We can only magnify or make a big deal what we actually believe to be true.

For example, we believe our kids can do great things, so we make a big deal out of their accomplishments. We want to encourage them in their abilities because we believe they can do it!

We strongly believe in a cause or organization,  so we promote it on our social media feeds or to our friends- we make a big deal out of it.

Christmas is a time where lots of things are magnified.

Decorations, store displays, to-do lists,  events, schedules, family time, gifts, and so much more.

But why? Why magnify those things? What's the point?

Essentially, we are promoting what we are believing- whether we understand it or not.

What do you actually believe about Christmas? How are you magnifying that this season?

Do you believe it must be about the giving spirt, so you are running yourself ragged to find and get the perfect gifts?

Do you believe it's all about the time spent with friends and family, so you days and schedule is filled to the brim (and possibly overflowing) with events?

Do you believe it's about the pretty things, the decorations, the lights- so you are spending as much time andoney as you can to make that a big deal?

What Mary believed was something much different. She believed that God was accomplishing his promises through her- and indeed he did! He was bringing to pass his long-awaited promise that his righteous servant would save the world. That servant was his very son, Jesus. This was a big deal!

And Mary declared that with her song of praise. This servant would save them. He would deliver them. He would show his strength. He would satisfy the hungry and deliver the poor.

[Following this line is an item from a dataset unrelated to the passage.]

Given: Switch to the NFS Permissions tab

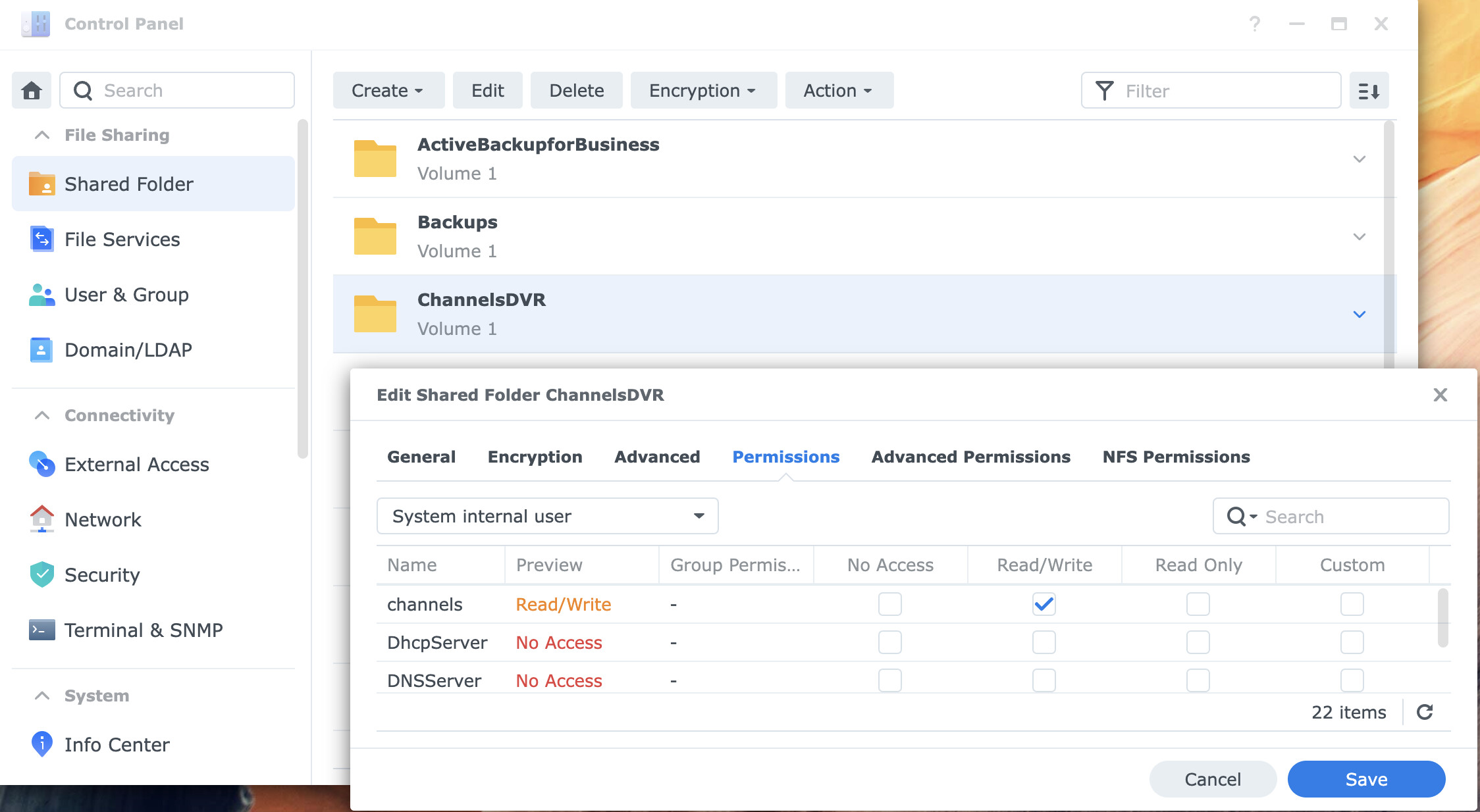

Indeed, this was not just a physical deliverance, but a spiritual deliverance. What Jesus came to accomplish was much greater than a humanitarian effort. Rather, he accomplished what no man could ever do- deliverance from sin and pain and death. Bearing guilt for the guilty. Being crushed in place of those who deserved crushing. Reconciliation between a broken world to its Creator. Peace between the rebellious children and their waiting, merciful, loving Father.

This is the truth Mary was magnifying. Her spirit was rejoicing that hope had come! God's holy name would be exalted and his promise would be fulfilled- and she believed this with all her heart.

This is never more evidenced than later, in the Gospels, as she stood at the cross of the Son whom she had delivered that lonely night in Bethlehem.

As he hung there, bleeding and dying and bearing the weight of the sins of the world in his crushed body, she stood there and watched. Her heart must have been breaking as she saw the pain and agony of her son, her Savior. But, her heart was also rejoicing. For here was being accomplished that truth which she had sung many years before: “My soul magnifies the Lord, and my spirit rejoices in God my Savior, for he has looked on the humble estate of his servant. For behold, from now on all generations will call me blessed; for he who is mighty has done great things for me, and holy is his name. And his mercy is for those who fear him from generation to generation."

Wondrously, the pain of the dying Savior turned into rejoicing as he rose from the dead and is seated in heaven, interceding for us!

This is what our hearts and lips should be making a big deal of this Christmas: "he who is mighty has done great things for me, and holy is his name!"

The Savior has come! He lives! He is King! How are you magnifying this truth this Christmas? Are you making a big deal of this so the world can see there is hope? May we slow down and take time to believe, to magnify, to rejoice in this greatest gift,  in this reason for the season, in this hope of the ages: Jesus, our Savior.

Let's magnify him today and every day and make this a very Merry Christmas and a hope-filled New Year.